<<<<
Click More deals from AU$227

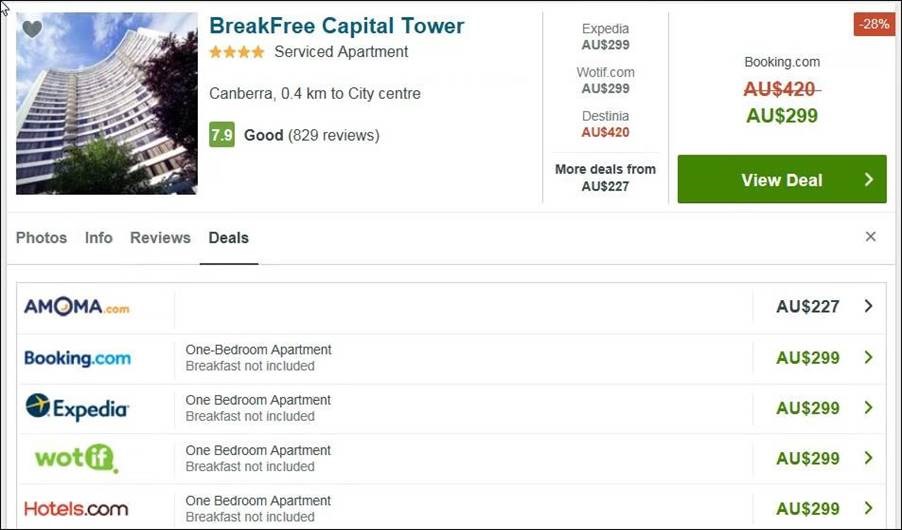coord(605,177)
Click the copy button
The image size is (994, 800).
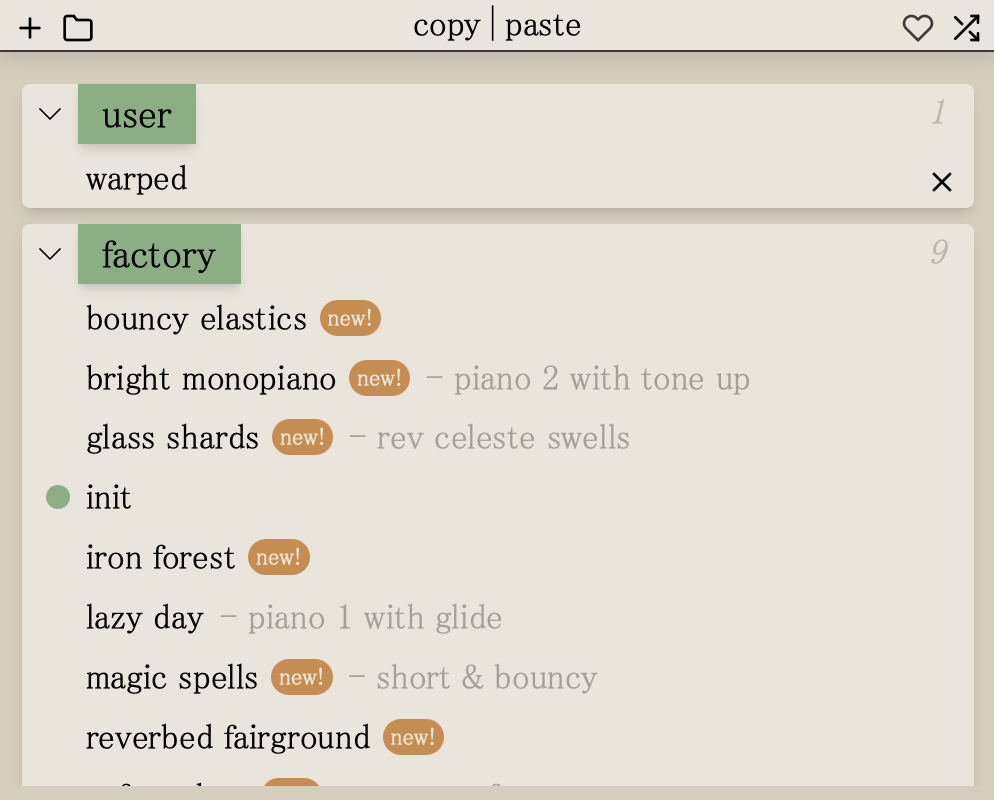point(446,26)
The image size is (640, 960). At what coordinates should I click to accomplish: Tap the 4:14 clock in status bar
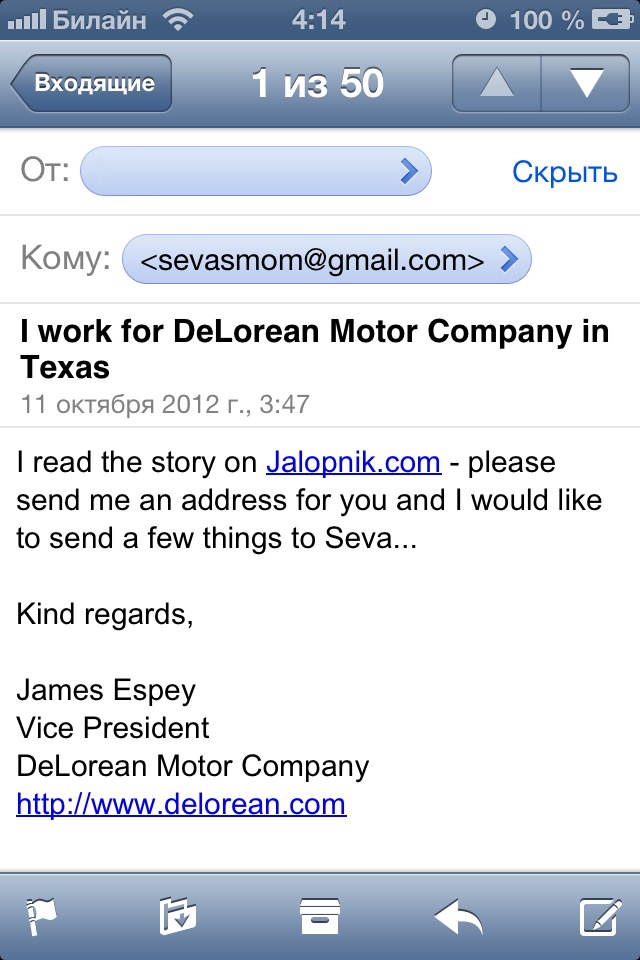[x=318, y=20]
>>>>
▶ **Exercise requirements**
Reproduce the listing above word for word, leaving out the pictures.

▶ **Response for this exercise**
Click More deals from AU$227

coord(605,177)
Click the copy button
The image size is (994, 800).
point(446,26)
The image size is (640, 960). At what coordinates should I click to accomplish: Tap the 4:14 clock in status bar
[x=318, y=20]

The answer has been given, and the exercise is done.